A crítica aqui no caso refere-se ao livro que ele prefacia “O desejo da psicanálise” de Gabriel Tupinambá, que trata de problemas da psicanálise contemporânea, como a circulação dos discursos na elitização e gentrificação da formação dos psicanalistas, dos problemas da psicanálise lacaniana se assumir como “weltanshaung” ao ser convidada constantemente para opinar sobre quase todos os assuntos da vida cotidiana (que ironicamente é uma das características marcantes da obra de Zizek).
No intenso caminho de mais de 500 páginas em que se debruça sobre a mais valia e o mais gozar, as intersecções do capitalismo e da psicanálise a partir desse valor invisível e intangível representado por esse excedente extraído da venda da força de trabalho vs o aumento da produção. Esse valor “plus” que é produzido entre a venda da força de trabalho e a produção é transcrito para a psicanálise como um gozo que transita entre “desejo, necessidade, vontade” que diz a música dos Titãs. Esse valor oscila entre a captura do Grande Outro (objeto A) e condensação do objeto a, o “outrinho”. Na polifonia conceitual do livro Zizek já produz um exemplo no início, ao falar das catástrofes climáticas e sociais das primeiras décadas do século XXI.
“A nossa noção usual de catástrofe é que ela acontece quando a intrusão de algum evento brutal – terremoto, guerra… – arruína a ficção simbólica que é a nossa realidade; mas, talvez, não haja menos catástrofe quando a realidade permanece como é e apenas a ficção simbólica que sustenta a nossa abordagem da realidade se dissolve. Tomemos o caso da sexualidade, uma vez que em nenhum lugar as ficções desempenham um papel mais crucial do que na sexualidade. Num comentário interessante sobre o papel do consentimento nas relações sexuais, Eva Wiseman refere-se a um momento em The butterfly effect [O efeito borboleta], a série de podcasts de Jon Ronson sobre pornografia na internet. No set de um filme pornô, um ator perdeu a ereção no meio da cena – para recuperá-la, ele se afastou da mulher, nua debaixo dele, pegou seu telefone e buscou Pornhub. O que me pareceu vagamente apocalíptico.” (P.12)
Zizek tenta (sem muito sucesso ) organizar o livro em três partes
Na primeira parte, Zizek foca no neoliberalismo contemporâneo, que ele descreve como uma versão reconfigurada do velho capitalismo, agora permeada pela realidade digital das fake news, ascensão da ultradireita e catástrofes climáticas inevitáveis. Ele utiliza o conceito de "mais-valia" para examinar a precarização das relações de trabalho e a exploração capitalista.

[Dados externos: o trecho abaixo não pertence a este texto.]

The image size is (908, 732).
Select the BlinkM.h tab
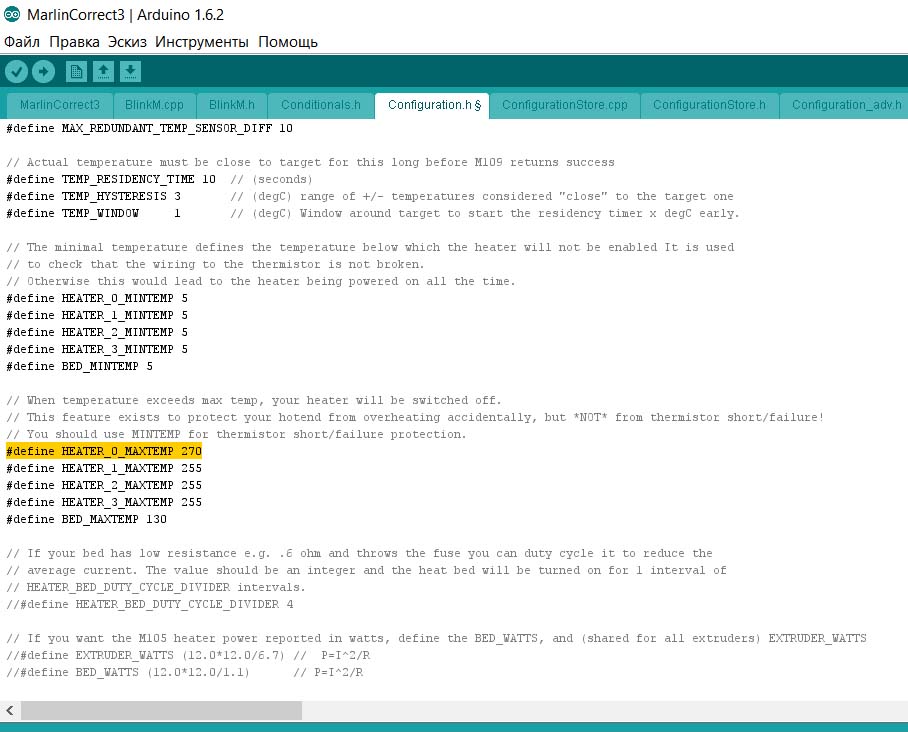tap(231, 105)
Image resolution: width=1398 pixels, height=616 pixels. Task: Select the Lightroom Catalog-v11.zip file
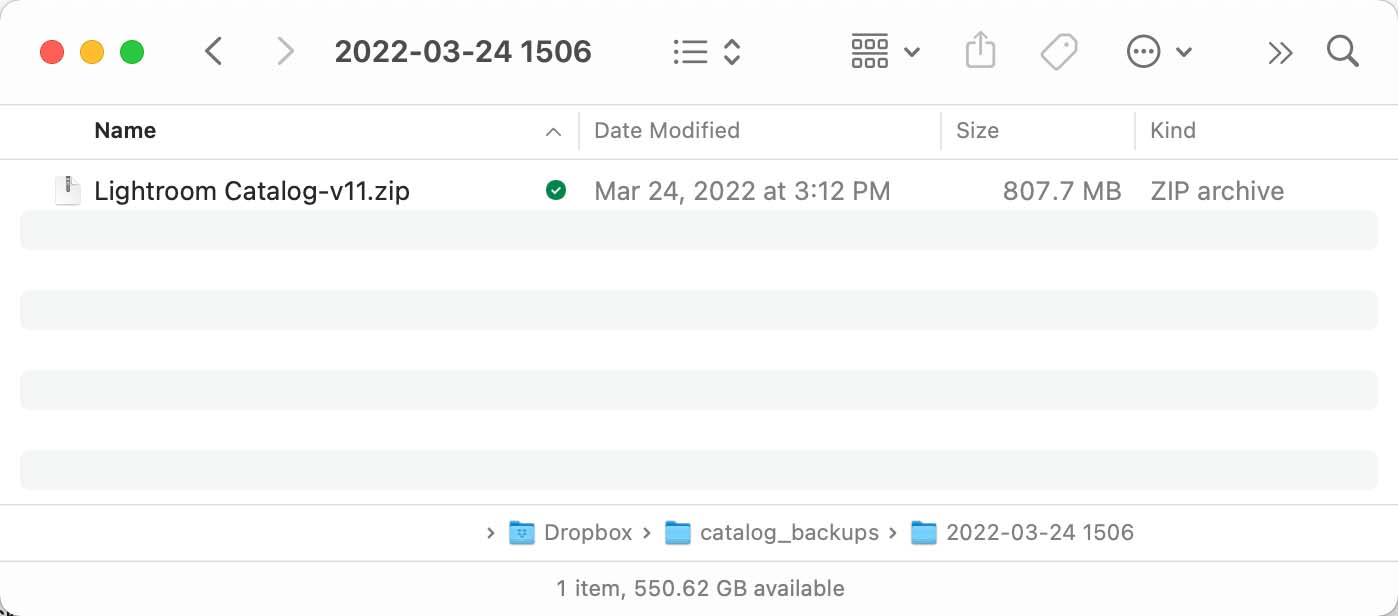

O neoliberalismo que nada mais é do que o velho capitalismo sem o verniz Keynesiano e atravessado pela realidade digital das fake news, da ascensão da ultradireita e da catástrofe climática real e inevitável. Aqui o conceito de mais valia se sobrepõe e as categorias marxianas são acopladas à psicanálise para pensar a precarização, às fake news, o capitalismo de rapina.
Na segunda parte, em parceria com Tupinambá, Zizek faz uma espécie de psicanálise da psicanálise nas contradições do movimento lacaniano como burguês e elitista ou mesmo da adoração da figura de Lacan e suas instituições em relação ao surgimento de novos movimentos sociais ou de leituras da psicanálise mais oxigenadas ou despojadas da misoginia ou da primazia da função paterna. A segunda parte do livro abre o caminho para a terceira, mais longaa e complexa, onde Zizek, pisando em ovos, pensará as questões contemporâneas de gênero e do politicamente correto, com uma boa dose de polêmica.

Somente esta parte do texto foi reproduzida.